All we need is Love?

English: Photograph of author, activist and Ze...
English: Photograph of author, activist and Zen Priest, angel Kyodo williams (Photo credit: Wikipedia)

Last Wednesday I wrote about the “bubble” each of usl lives in and how media and social networking thicken our personal bubbles. Click here for a reminder. A perfect score of 100 on the bubble test indicates you draw from a wide spectrum of sources to form your opinion. I got a 72.

April 19, NPR’s On Being aired a segment called “The World is our Field of Practice.”  I am fond of On Being because the host, Krista Tippett, interviews a range of people about their faith and spirituality.  Her guest was Reverend angel Kyodo Williams.  According to Krista:

She’s one of our wisest voices on social evolution and the spiritual aspect of social healing. angel Kyodo Williams is an esteemed Zen priest and the second black woman ever recognized as a teacher in the Japanese Zen lineage. To sink into conversation with her is to imagine and nourish a transformative potential of this moment towards human wholeness.

Rev. Williams believes that we’re at a tipping point.  Unlike many who are uncomfortable with the separation that we feel, Rev. Williams says:

There is something dying in our society, in our culture, and there’s something dying in us individually. And what is dying, I think, is the willingness to be in denial. And that is extraordinary. It’s always been happening, and when it happens in enough of us, in a short enough period of time at the same time, then you have a tipping point, and the culture begins to shift. And then, what I feel like people are at now is, “No, no, bring it on. I have to face it — we have to face it.”
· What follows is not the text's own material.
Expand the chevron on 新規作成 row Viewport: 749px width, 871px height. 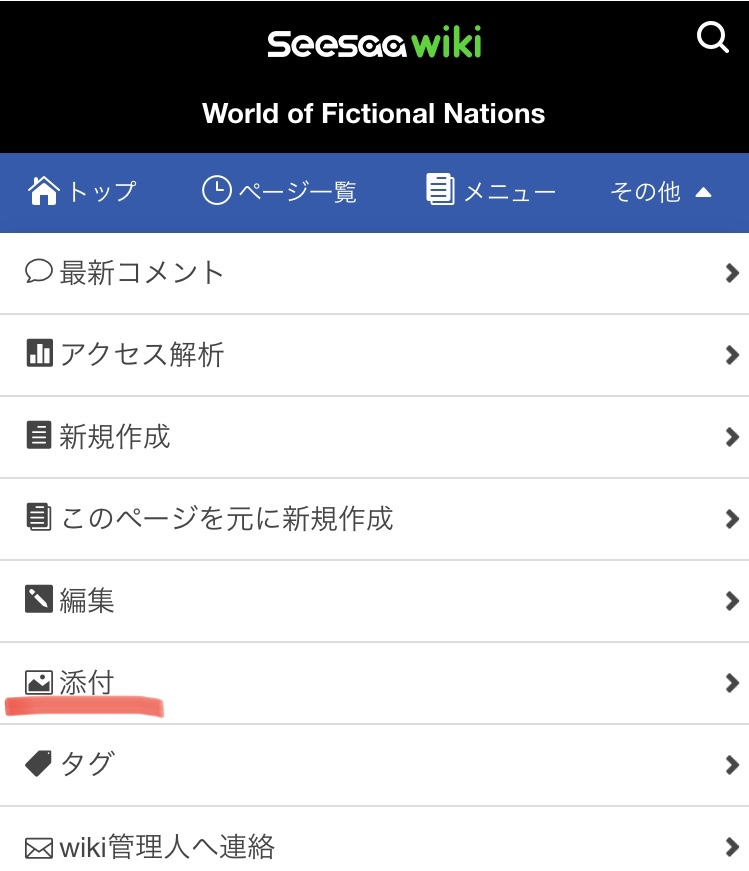click(732, 437)
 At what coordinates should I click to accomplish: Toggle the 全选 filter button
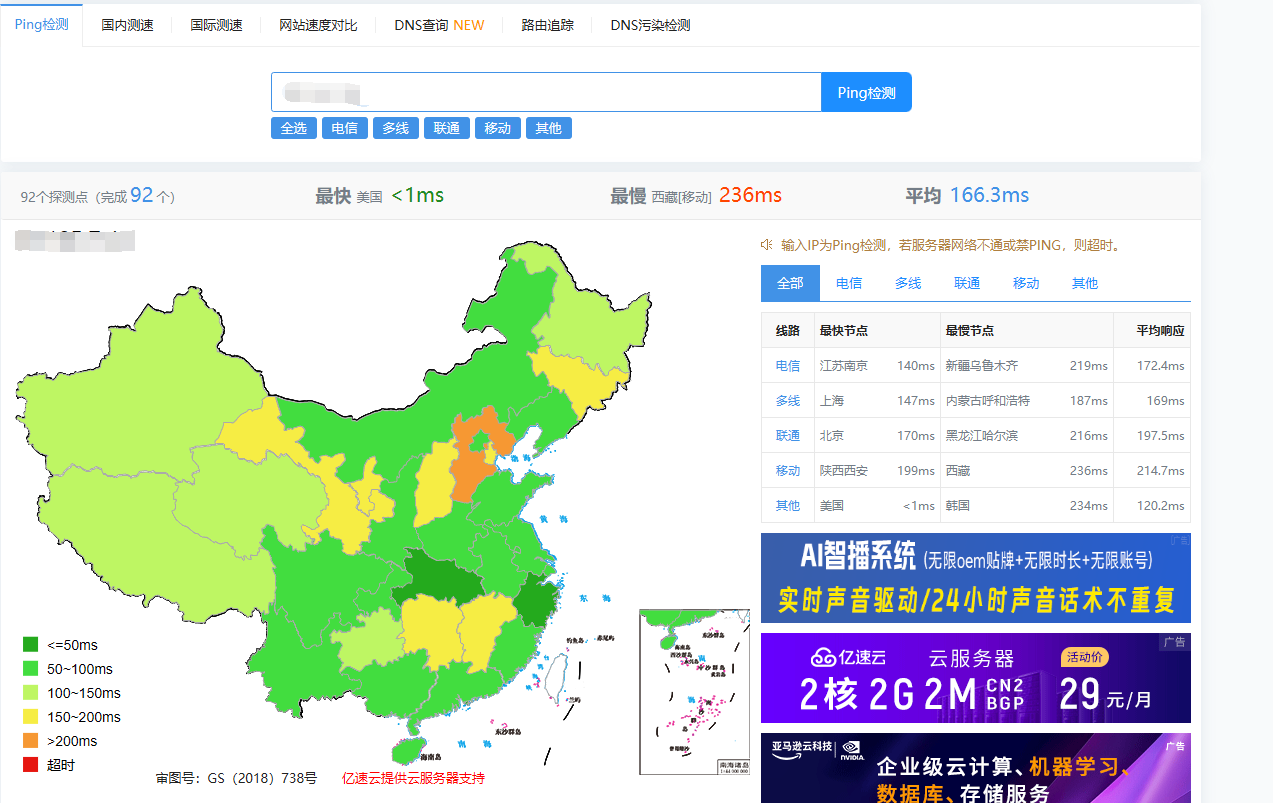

About thirty minutes into the interview, Rev. Williams presents me with an A-ha moment.  I was driving while I listened, but it had enough of an impact on me that when I got home, I googled it and jotted down the essence and read it to Love-One first and then to some of my friends. “People who inhabit an inherited identity based on a fixed place are up against people who are oriented by movement and spaciousness,” I continue to read from my notes.  [tweetthis]”Everything is shifting faster than people can take in and adjust, which is uncomfortable.”[/tweetthis]

“Yes, exactly!” Love-One said. “That explains so much.”

For me, that explains why people close to me, even my siblings, are at odds.  If we feel our survival is based on location, for example the coal mines of Virginia, we strive to support the sameness and want to keep things as they are. On the other hand, if we base our world view on spaciousness, we are more likely to be curious about different cultures and locales, and resist those who view life otherwise.

Rev. Williams goes on to explain that love is the only way to break through these identity orientations.

It is developing our own capacity for spaciousness within ourselves to allow others to be as they are — that that is love. And that doesn’t mean that we don’t have hopes or wishes that things are changed or shifted, but that to come from a place of love is to be in acceptance of what is, even in the face of moving it towards something that is more whole, more just, more spacious for all of us. It’s bigness. It’s allowance. It’s flexibility…

I think that those things are missed when we shortcut talking about King, or we shortcut talking about Gandhi, or we shortcut talking about what Aung San Suu Kyi was doing at some point. We leave out the aspects of their underlying motivation for moving things, and we make it about policies and advocacy, when really it is about expanding our capacity for love, as a species.

Rev. Williams closes by challenging all of us:

Our teachers — as much as we love our embodied teachers that come in flesh and bone and sit on cushions — are really the people, the situations that we confront moment to moment, day to day, month to month, year to year, that incite a sense of discomfort, dis-ease, awkwardness in us. And rather than seeing those moments as threats to who we are, if we could reorient, if we could center in our relationship to ourselves as evolving, fluid, ever-expansive creatures whose role is to be in observation of: What is that? What has that inspired? What has that called forth in me, that discomfort that is speaking to something that feels solid and fixed and is now challenged in its location? — if we could do that, if we could live our lives in a way in which we understand that our deepest learning, our deepest capacity for growth comes not from walling ourselves off from the things that make us feel a sense of threat or discomfort or out of alignment or out of sorts, but rather, figuring out what is speaking to us when we feel those things, and what do we have to learn from that teacher that is embodied in that situation, that moment — not so that we become something different than who we are, but that we’re evolving into a greater and greater sense of what it means to be fully human, to be radically, completely in the truth of the human experience and all of its complexities.

Wow!  Rev. angel Kyodo Williams is so inspiring.  You can listen to her whole talk with Krista Tippett click here.

And here’s a TedTalk from 2016 where Rev. Williams talks about her personal journey and how love and justice are intertwined:

What do you think?  Can we love people without liking them? Maybe love is not always enough. And, I agree that without love we cannot change someone.  Can we do it with love? I hope so.